Sunday, June 5, 2011

Debt, What Debt?

We have long suspected that the so-called ‘debt crisis’ is an illusion, the result of some highly creative accountancy by City firms and their global chums, aided and abetted by those close to them in the cartel of London parties. David Malone, who blogs as Golem XIV, recently published evidence of just how bad this problem is – and ultimately of how badly we are being served by politicians we elect supposedly to look after our interests.

It is now taken for granted that the so-called ‘free market’ works on the principle that profits should be privatised and losses socialised. We are clearly far too polite to complain as our wallets are lifted from our pockets. Best not make a fuss. Perhaps when the bailed-out banks are sold, squillions of public money written off in the process, we might even get a few pennies back in tax cuts. Or maybe not.

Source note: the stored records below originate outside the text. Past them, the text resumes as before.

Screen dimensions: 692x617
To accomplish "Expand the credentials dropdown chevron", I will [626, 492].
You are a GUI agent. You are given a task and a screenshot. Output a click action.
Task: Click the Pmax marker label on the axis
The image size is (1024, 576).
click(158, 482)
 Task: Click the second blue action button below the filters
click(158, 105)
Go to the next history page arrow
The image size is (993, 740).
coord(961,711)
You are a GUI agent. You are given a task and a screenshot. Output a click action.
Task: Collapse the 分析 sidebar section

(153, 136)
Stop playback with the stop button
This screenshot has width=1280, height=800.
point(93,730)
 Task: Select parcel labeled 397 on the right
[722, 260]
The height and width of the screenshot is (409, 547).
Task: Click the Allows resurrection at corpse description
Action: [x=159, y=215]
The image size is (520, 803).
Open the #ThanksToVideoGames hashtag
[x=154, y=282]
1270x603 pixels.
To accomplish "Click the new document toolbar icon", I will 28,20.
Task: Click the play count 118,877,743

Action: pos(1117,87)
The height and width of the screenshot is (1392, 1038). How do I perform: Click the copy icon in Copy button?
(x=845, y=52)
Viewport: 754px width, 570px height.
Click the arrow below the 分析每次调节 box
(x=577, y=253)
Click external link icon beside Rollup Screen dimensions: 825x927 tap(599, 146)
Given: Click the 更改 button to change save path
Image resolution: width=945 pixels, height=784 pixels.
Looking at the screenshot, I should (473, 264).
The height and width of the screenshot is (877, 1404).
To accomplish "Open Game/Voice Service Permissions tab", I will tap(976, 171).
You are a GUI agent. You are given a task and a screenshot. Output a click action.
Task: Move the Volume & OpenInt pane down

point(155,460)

Anger at the banks is not about to subside. But neither throwing tantrums nor throwing bricks will help. What has to change is the attitude that has become ingrained over the past 30 years of kleptocratic government, namely that knowing how to help yourself to the common wealth and get away with it is a sign of how smart you are. The best defence that bankers have is that nothing they have done is illegal. Too true. Most of it should have been illegal and certainly should be illegal in future. To get to that desirable state of affairs we first need a clearout of the current crop of politicians. The London parties are all unfit for their stated purpose and deserve not a shred of respect. All need to be uprooted from the Wessex communities they infest and be replaced by honest men and women who can point out when a banker isn’t wearing any clothes. Banking is a highly complex business that only the finest minds can understand. So too was mediæval theology and the monasteries got their come-uppance nevertheless. Self-serving nonsense is still nonsense, no matter how well-remunerated its exponents. And all it takes to set the ball rolling is for someone to start to say so.